## Aim of the task:
Whatever the records contain, reproduce all of them exactly.

## Extracted entries:

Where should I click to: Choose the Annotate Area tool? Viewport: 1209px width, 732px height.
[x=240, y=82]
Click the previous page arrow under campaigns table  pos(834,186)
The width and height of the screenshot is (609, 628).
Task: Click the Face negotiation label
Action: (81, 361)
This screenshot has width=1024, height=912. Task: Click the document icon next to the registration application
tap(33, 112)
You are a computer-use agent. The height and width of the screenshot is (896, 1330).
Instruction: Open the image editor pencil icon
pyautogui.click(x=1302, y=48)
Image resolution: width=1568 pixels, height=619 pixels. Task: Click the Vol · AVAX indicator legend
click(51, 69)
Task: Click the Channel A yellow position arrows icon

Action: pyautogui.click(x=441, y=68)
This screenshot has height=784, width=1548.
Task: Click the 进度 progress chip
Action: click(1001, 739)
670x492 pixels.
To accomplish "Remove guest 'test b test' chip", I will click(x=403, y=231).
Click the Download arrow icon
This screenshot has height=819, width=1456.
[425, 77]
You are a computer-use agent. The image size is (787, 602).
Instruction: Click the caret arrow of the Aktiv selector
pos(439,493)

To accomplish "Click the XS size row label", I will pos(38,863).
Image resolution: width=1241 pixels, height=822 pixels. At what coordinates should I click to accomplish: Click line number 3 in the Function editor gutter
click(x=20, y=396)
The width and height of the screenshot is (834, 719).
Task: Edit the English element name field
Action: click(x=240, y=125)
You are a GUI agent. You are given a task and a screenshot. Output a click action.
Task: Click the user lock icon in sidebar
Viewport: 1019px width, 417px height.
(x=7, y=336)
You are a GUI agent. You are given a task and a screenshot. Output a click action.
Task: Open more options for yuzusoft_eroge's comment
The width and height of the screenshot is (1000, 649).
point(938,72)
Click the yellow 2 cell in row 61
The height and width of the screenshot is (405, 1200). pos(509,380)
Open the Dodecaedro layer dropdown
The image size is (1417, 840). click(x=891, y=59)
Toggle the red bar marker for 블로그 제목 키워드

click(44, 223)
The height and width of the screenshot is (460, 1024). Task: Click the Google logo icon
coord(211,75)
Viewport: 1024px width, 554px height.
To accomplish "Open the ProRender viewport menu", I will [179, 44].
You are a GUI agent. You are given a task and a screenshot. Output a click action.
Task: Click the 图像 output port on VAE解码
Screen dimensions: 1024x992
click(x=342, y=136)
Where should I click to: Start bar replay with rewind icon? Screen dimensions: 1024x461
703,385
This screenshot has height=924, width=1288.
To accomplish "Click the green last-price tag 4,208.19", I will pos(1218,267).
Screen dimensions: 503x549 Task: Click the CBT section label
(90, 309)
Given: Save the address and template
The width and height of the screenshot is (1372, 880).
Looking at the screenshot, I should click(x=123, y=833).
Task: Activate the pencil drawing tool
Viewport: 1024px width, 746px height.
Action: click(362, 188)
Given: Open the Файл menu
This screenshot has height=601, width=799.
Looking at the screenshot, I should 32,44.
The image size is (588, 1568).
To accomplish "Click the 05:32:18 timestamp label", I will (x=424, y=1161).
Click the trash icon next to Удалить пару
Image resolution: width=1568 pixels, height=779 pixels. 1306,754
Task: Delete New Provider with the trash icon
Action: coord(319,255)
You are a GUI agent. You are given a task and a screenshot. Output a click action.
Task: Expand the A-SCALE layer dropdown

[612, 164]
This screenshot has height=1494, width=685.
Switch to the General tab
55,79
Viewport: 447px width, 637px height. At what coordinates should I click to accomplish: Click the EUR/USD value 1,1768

## Exercise output:
Where should I click to: Choose the Annotate Area tool? Viewport: 1209px width, 732px height.
[x=240, y=82]
Click the previous page arrow under campaigns table  pos(834,186)
The width and height of the screenshot is (609, 628).
Task: Click the Face negotiation label
Action: (81, 361)
This screenshot has width=1024, height=912. Task: Click the document icon next to the registration application
tap(33, 112)
You are a computer-use agent. The height and width of the screenshot is (896, 1330).
Instruction: Open the image editor pencil icon
pyautogui.click(x=1302, y=48)
Image resolution: width=1568 pixels, height=619 pixels. Task: Click the Vol · AVAX indicator legend
click(51, 69)
Task: Click the Channel A yellow position arrows icon

Action: pyautogui.click(x=441, y=68)
This screenshot has height=784, width=1548.
Task: Click the 进度 progress chip
Action: click(1001, 739)
670x492 pixels.
To accomplish "Remove guest 'test b test' chip", I will click(x=403, y=231).
Click the Download arrow icon
This screenshot has height=819, width=1456.
[425, 77]
You are a computer-use agent. The image size is (787, 602).
Instruction: Click the caret arrow of the Aktiv selector
pos(439,493)

To accomplish "Click the XS size row label", I will pos(38,863).
Image resolution: width=1241 pixels, height=822 pixels. At what coordinates should I click to accomplish: Click line number 3 in the Function editor gutter
click(x=20, y=396)
The width and height of the screenshot is (834, 719).
Task: Edit the English element name field
Action: click(x=240, y=125)
You are a GUI agent. You are given a task and a screenshot. Output a click action.
Task: Click the user lock icon in sidebar
Viewport: 1019px width, 417px height.
(x=7, y=336)
You are a GUI agent. You are given a task and a screenshot. Output a click action.
Task: Open more options for yuzusoft_eroge's comment
The width and height of the screenshot is (1000, 649).
point(938,72)
Click the yellow 2 cell in row 61
The height and width of the screenshot is (405, 1200). pos(509,380)
Open the Dodecaedro layer dropdown
The image size is (1417, 840). click(x=891, y=59)
Toggle the red bar marker for 블로그 제목 키워드

click(44, 223)
The height and width of the screenshot is (460, 1024). Task: Click the Google logo icon
coord(211,75)
Viewport: 1024px width, 554px height.
To accomplish "Open the ProRender viewport menu", I will [179, 44].
You are a GUI agent. You are given a task and a screenshot. Output a click action.
Task: Click the 图像 output port on VAE解码
Screen dimensions: 1024x992
click(x=342, y=136)
Where should I click to: Start bar replay with rewind icon? Screen dimensions: 1024x461
703,385
This screenshot has height=924, width=1288.
To accomplish "Click the green last-price tag 4,208.19", I will pos(1218,267).
Screen dimensions: 503x549 Task: Click the CBT section label
(90, 309)
Given: Save the address and template
The width and height of the screenshot is (1372, 880).
Looking at the screenshot, I should click(x=123, y=833).
Task: Activate the pencil drawing tool
Viewport: 1024px width, 746px height.
Action: click(362, 188)
Given: Open the Файл menu
This screenshot has height=601, width=799.
Looking at the screenshot, I should 32,44.
The image size is (588, 1568).
To accomplish "Click the 05:32:18 timestamp label", I will (x=424, y=1161).
Click the trash icon next to Удалить пару
Image resolution: width=1568 pixels, height=779 pixels. 1306,754
Task: Delete New Provider with the trash icon
Action: coord(319,255)
You are a GUI agent. You are given a task and a screenshot. Output a click action.
Task: Expand the A-SCALE layer dropdown

[612, 164]
This screenshot has height=1494, width=685.
Switch to the General tab
55,79
Viewport: 447px width, 637px height. At what coordinates should I click to accomplish: Click the EUR/USD value 1,1768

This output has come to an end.